What you will do:
Among the entries below, extract exactly the lines that run from the one with "The height and" through the one with "Select the Pricing Model step dot", both ends included.

Provided information:
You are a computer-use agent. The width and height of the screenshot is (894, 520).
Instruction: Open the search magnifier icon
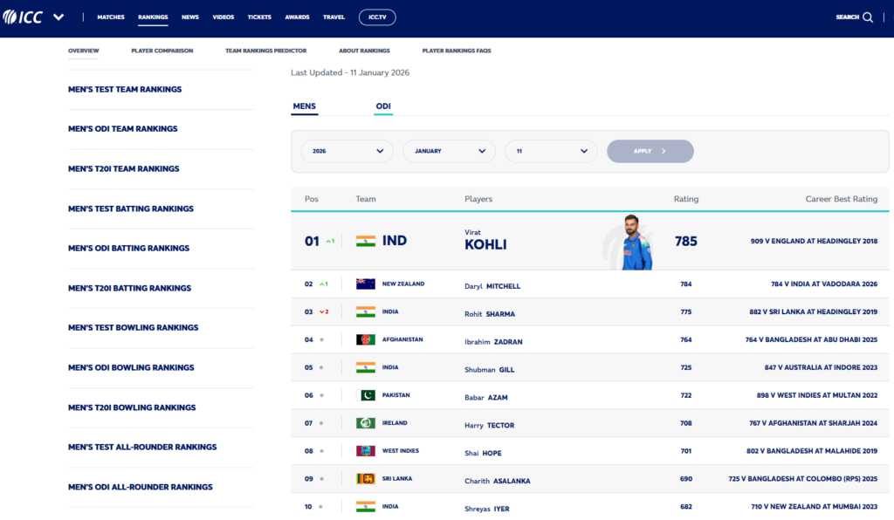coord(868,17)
--
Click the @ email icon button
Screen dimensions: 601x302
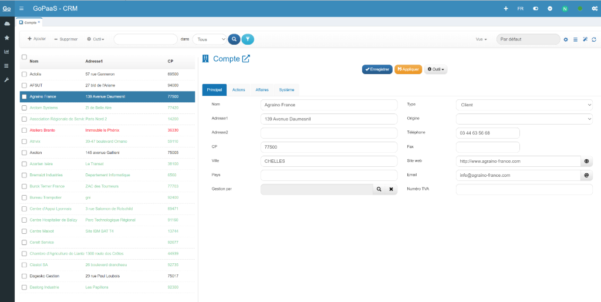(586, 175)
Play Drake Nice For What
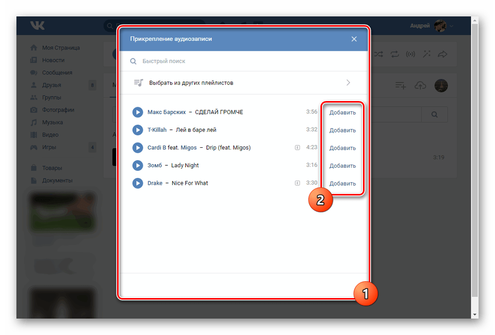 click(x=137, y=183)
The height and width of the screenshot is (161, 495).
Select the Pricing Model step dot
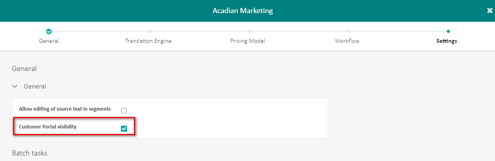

Expected output:
The height and width of the screenshot is (161, 495).
Select the Pricing Model step dot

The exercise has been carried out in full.